Big day today with the Angel Orchestra workshopping the beginning of my new orchestral piece (went very well, thank you for asking!) so my Creative Pact time has been a little limited so I decided to do some thinking about improvisation and the role it’s played in this work.
I ended up writing a blog post on this which I’ve posted on caitlinrowley.com, but here I want to think a bit more about how it feels to be improvising in this piece. Because in spite of my general horror of improvisation, it’s felt like an entirely natural approach for this piece. True, it’s sort of part and parcel with the whole amateur-practice, follow-the-fear thing from my MFA project, but it wasn’t like I sat down and went “hmm. How can I use this to face my fears?”, it just happened.
I think a lot of this had to do with the fact that I wanted to use my voice, I knew whatever I did would be manipulated in Max/MSP and I had limited time in which to work. The very first time I ever sang solo in public was this year – sight-singing a page of John Cage’s Aria in front of Linda Hirst and an audience of proper singers – and while kind of terrifying (thank heavens I didn’t realise until a couple of hours later that that was effectively my debut as a singer!) it was also rather liberating, and I’m sure that that experience influenced my decision to use improvisation for the initial recordings.

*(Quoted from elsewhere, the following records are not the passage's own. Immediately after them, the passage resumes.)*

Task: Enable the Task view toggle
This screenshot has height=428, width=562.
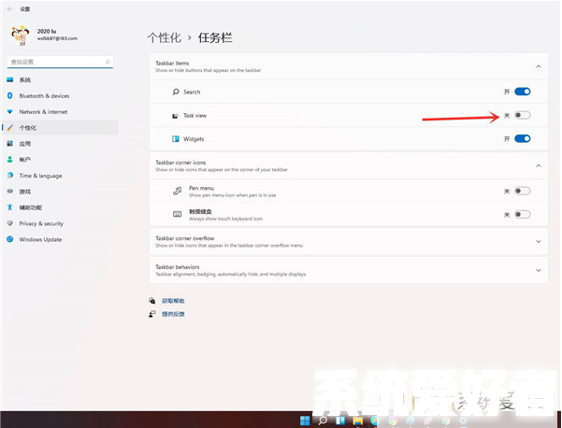Action: [522, 115]
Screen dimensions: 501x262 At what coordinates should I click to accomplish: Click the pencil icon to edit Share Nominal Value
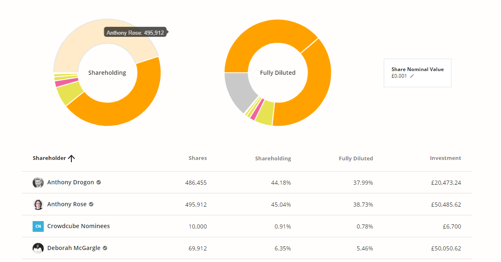tap(412, 76)
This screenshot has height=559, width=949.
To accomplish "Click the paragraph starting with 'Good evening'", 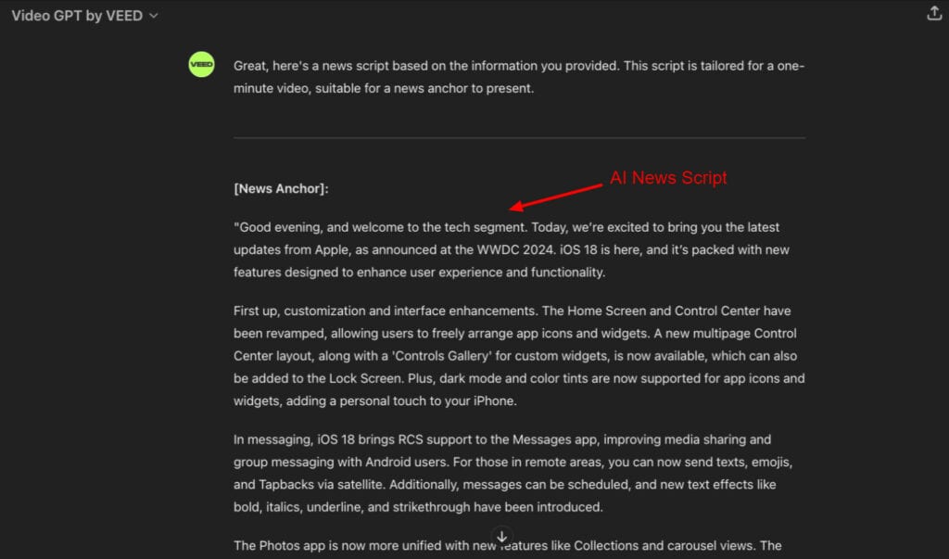I will click(512, 249).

The patch-improvising developed as I began to understand how Max/MSP works. At first I was just poking around to see what it would do, then as I discovered that I could change the sound on the fly and respond instantly, improvisation became a much more exciting idea than just setting up a process and watching it run.
Curiously enough, of course, setting up a process and watching it run is exactly what I’m working on doing with all these improvised pieces once they’re done. Possibly it would have made more sense the other way around, to have process-driven sections, improvised together into a hopefully coherent whole, but no 🙂
And the more improvisation I do as this project continues – the vocal recordings, the audio and video patch-improvisations – the more I feel I’d really like to work on developing a piece for live vocal and electronics performance, possibly using live vocal improvisation, which is a place I never thought I’d go.